__About this exercise__. Output the listing below verbatim.

__Exercise inputs__.
☆ ☆ ☆ ☆
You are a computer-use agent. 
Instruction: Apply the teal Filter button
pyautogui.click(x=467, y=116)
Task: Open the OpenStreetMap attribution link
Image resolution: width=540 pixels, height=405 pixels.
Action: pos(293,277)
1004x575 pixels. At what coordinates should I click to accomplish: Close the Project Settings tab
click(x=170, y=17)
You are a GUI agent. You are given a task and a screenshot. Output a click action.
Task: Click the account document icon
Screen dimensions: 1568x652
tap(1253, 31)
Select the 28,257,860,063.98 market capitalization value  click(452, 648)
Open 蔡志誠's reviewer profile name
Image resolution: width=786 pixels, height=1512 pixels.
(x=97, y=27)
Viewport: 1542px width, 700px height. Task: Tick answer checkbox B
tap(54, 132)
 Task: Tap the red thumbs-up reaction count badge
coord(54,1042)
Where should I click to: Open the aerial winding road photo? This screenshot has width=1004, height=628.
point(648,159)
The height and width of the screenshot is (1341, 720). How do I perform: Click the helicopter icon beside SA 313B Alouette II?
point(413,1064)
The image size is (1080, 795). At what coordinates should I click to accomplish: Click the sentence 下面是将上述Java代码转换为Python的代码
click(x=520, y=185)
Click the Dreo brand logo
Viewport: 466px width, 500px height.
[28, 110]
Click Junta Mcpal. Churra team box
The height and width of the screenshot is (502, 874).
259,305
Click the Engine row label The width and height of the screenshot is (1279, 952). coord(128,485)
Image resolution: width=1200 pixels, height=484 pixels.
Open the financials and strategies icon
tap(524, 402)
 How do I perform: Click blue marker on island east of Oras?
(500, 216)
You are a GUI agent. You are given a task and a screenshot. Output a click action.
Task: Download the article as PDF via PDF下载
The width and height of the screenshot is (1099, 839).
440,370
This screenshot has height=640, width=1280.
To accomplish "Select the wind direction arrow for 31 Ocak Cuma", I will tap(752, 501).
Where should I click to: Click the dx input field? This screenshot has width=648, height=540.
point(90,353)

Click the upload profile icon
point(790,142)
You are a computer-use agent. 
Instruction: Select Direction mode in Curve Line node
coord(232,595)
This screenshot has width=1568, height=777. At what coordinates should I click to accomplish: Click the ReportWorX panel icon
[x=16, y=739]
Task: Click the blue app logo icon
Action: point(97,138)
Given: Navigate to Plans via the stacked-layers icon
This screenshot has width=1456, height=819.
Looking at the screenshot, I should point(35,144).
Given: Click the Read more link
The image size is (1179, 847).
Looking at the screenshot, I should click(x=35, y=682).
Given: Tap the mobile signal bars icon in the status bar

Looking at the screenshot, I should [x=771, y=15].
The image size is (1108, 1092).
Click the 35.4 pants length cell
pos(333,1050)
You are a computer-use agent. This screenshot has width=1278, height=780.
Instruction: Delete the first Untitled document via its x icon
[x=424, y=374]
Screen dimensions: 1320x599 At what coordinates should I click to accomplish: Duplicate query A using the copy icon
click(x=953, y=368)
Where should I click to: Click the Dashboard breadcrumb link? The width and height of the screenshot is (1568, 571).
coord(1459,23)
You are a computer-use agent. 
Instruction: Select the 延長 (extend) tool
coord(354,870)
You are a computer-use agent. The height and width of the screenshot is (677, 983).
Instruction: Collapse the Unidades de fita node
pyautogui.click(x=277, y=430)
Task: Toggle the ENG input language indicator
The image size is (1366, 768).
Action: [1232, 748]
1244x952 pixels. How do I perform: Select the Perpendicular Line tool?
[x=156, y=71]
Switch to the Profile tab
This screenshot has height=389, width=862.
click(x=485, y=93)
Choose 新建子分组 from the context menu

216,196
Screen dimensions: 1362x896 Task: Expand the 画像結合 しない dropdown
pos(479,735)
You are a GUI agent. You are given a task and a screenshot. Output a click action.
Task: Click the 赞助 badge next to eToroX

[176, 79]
☆ ☆ ☆ ☆
__Result of this task__.
You are a computer-use agent. 
Instruction: Apply the teal Filter button
pyautogui.click(x=467, y=116)
Task: Open the OpenStreetMap attribution link
Image resolution: width=540 pixels, height=405 pixels.
Action: pos(293,277)
1004x575 pixels. At what coordinates should I click to accomplish: Close the Project Settings tab
click(x=170, y=17)
You are a GUI agent. You are given a task and a screenshot. Output a click action.
Task: Click the account document icon
Screen dimensions: 1568x652
tap(1253, 31)
Select the 28,257,860,063.98 market capitalization value  click(452, 648)
Open 蔡志誠's reviewer profile name
Image resolution: width=786 pixels, height=1512 pixels.
(x=97, y=27)
Viewport: 1542px width, 700px height. Task: Tick answer checkbox B
tap(54, 132)
 Task: Tap the red thumbs-up reaction count badge
coord(54,1042)
Where should I click to: Open the aerial winding road photo? This screenshot has width=1004, height=628.
point(648,159)
The height and width of the screenshot is (1341, 720). How do I perform: Click the helicopter icon beside SA 313B Alouette II?
point(413,1064)
The image size is (1080, 795). At what coordinates should I click to accomplish: Click the sentence 下面是将上述Java代码转换为Python的代码
click(x=520, y=185)
Click the Dreo brand logo
Viewport: 466px width, 500px height.
[28, 110]
Click Junta Mcpal. Churra team box
The height and width of the screenshot is (502, 874).
259,305
Click the Engine row label The width and height of the screenshot is (1279, 952). coord(128,485)
Image resolution: width=1200 pixels, height=484 pixels.
Open the financials and strategies icon
tap(524, 402)
 How do I perform: Click blue marker on island east of Oras?
(500, 216)
You are a GUI agent. You are given a task and a screenshot. Output a click action.
Task: Download the article as PDF via PDF下载
The width and height of the screenshot is (1099, 839).
440,370
This screenshot has height=640, width=1280.
To accomplish "Select the wind direction arrow for 31 Ocak Cuma", I will tap(752, 501).
Where should I click to: Click the dx input field? This screenshot has width=648, height=540.
point(90,353)

Click the upload profile icon
point(790,142)
You are a computer-use agent. 
Instruction: Select Direction mode in Curve Line node
coord(232,595)
This screenshot has width=1568, height=777. At what coordinates should I click to accomplish: Click the ReportWorX panel icon
[x=16, y=739]
Task: Click the blue app logo icon
Action: point(97,138)
Given: Navigate to Plans via the stacked-layers icon
This screenshot has width=1456, height=819.
Looking at the screenshot, I should point(35,144).
Given: Click the Read more link
The image size is (1179, 847).
Looking at the screenshot, I should click(x=35, y=682).
Given: Tap the mobile signal bars icon in the status bar

Looking at the screenshot, I should [x=771, y=15].
The image size is (1108, 1092).
Click the 35.4 pants length cell
pos(333,1050)
You are a computer-use agent. This screenshot has width=1278, height=780.
Instruction: Delete the first Untitled document via its x icon
[x=424, y=374]
Screen dimensions: 1320x599 At what coordinates should I click to accomplish: Duplicate query A using the copy icon
click(x=953, y=368)
Where should I click to: Click the Dashboard breadcrumb link? The width and height of the screenshot is (1568, 571).
coord(1459,23)
You are a computer-use agent. 
Instruction: Select the 延長 (extend) tool
coord(354,870)
You are a computer-use agent. The height and width of the screenshot is (677, 983).
Instruction: Collapse the Unidades de fita node
pyautogui.click(x=277, y=430)
Task: Toggle the ENG input language indicator
The image size is (1366, 768).
Action: [1232, 748]
1244x952 pixels. How do I perform: Select the Perpendicular Line tool?
[x=156, y=71]
Switch to the Profile tab
This screenshot has height=389, width=862.
click(x=485, y=93)
Choose 新建子分组 from the context menu

216,196
Screen dimensions: 1362x896 Task: Expand the 画像結合 しない dropdown
pos(479,735)
You are a GUI agent. You are given a task and a screenshot. Output a click action.
Task: Click the 赞助 badge next to eToroX

[176, 79]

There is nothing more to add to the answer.